JSON data in Hat Open

Author: Bozo Kopic
Date: 2020-07-09
Last update:2020-10-28

This article gives short introduction to JSON, YAML, JSON Schema, hat-core implementation (hat.util.json) and workflow for efficient utilization of these technologies.

JSON

JSON is modern data encoding format widely used by large number of applications independently of target platforms and across different domains. Some of the major factors responsible for it's popularity are:

  • simple definition
  • easy implementation
  • support and integration with most of popular programming languages
  • human readability and writability
  • optimal coder/decoder implementations
  • good balance between small number of data types and wide usability
  • dynamic data structures
  • self describable data

Because of this characteristics, hat-core also utilizes JSON as data encoding in multiple scenarios. Two of the most common are web based client-server communication data and configuration data.
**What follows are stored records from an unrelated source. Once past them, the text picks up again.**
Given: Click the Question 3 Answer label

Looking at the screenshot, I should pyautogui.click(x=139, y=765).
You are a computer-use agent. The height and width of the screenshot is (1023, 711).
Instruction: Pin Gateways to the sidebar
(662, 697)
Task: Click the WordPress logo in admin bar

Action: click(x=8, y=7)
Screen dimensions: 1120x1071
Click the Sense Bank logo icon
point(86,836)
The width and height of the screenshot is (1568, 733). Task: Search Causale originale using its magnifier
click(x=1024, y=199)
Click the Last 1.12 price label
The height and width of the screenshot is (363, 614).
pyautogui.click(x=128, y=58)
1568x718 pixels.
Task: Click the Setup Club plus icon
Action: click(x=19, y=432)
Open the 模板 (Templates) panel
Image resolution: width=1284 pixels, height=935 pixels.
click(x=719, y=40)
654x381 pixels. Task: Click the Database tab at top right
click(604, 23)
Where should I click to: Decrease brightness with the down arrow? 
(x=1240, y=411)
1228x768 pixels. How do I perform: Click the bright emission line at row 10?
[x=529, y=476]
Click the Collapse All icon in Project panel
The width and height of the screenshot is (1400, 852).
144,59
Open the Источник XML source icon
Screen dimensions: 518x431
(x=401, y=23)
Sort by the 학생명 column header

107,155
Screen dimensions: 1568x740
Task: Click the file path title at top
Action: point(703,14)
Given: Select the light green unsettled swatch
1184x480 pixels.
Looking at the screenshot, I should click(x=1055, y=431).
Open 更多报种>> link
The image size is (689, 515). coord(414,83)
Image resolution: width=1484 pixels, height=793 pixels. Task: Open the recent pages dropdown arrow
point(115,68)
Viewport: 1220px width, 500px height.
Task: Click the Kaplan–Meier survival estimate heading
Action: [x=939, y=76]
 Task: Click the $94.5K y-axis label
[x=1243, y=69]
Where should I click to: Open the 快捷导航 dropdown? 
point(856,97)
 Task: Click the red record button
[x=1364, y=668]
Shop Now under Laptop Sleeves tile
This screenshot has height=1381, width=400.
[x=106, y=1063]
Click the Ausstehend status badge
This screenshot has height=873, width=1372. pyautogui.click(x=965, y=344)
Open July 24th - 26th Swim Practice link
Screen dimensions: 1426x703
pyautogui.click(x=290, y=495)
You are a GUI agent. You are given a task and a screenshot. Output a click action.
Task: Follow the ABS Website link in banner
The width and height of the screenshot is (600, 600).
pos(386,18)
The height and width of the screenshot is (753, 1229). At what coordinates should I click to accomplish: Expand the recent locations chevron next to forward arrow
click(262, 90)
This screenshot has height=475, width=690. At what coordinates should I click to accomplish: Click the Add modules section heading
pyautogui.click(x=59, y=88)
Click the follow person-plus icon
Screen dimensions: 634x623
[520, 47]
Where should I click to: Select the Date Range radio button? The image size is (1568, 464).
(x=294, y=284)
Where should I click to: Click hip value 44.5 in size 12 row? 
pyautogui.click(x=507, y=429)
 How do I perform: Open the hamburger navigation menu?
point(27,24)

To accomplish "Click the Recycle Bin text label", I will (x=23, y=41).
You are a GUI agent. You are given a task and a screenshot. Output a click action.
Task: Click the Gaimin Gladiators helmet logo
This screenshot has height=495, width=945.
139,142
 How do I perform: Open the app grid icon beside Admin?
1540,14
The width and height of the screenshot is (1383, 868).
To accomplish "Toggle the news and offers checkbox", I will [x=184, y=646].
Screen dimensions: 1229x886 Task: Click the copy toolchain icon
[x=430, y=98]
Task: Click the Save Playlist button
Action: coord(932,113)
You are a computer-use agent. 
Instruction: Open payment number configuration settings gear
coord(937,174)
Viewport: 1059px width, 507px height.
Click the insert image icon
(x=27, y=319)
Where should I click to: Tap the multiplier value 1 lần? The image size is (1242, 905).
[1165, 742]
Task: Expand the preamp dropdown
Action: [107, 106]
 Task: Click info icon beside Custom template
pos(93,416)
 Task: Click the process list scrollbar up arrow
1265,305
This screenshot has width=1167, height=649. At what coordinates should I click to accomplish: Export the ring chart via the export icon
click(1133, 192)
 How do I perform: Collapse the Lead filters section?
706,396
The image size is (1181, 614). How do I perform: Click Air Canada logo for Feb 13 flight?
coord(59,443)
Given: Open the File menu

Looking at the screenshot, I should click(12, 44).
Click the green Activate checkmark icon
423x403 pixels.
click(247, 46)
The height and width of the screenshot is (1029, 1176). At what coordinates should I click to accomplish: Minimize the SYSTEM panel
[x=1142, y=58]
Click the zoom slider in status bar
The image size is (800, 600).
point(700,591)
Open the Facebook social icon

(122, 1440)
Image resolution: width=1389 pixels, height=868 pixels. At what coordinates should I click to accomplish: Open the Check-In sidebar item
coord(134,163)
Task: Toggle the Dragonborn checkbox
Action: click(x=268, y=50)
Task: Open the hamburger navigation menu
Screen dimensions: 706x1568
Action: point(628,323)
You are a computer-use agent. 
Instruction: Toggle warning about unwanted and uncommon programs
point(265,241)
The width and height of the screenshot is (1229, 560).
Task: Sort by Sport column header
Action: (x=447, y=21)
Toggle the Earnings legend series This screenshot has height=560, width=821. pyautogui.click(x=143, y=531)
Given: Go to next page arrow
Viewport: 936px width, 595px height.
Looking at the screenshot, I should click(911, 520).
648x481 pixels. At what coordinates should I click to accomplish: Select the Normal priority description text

Configuration data is good example of data structures where required characteristics meet those provided by JSON encoding (human readability/writability, dynamic extendable data structures). Flexible encoders/decoders usually support direct mapping between JSON data structures and data structures native to target programming language. This characteristics enable fast prototyping of application core functionality while marginalizing effort required for implementation of additional features as configuration parsing.

json_value.png

JSON value

json_string.png

JSON string

json_number.png

JSON number

json_object.png

JSON object

json_array.png

JSON array

json_whitespace.png

JSON whitespace

YAML

YAML is another data encoding format similar to JSON. It provides greater number of different encoding styles and advanced interpretation directives which can be used to further enhance human readability/writability provided by JSON format.

Warning

hat-core utilizes subset of YAML which provides encoding limited to JSON data. More advanced features, and those not consistently implemented between different library implementations, should be avoided.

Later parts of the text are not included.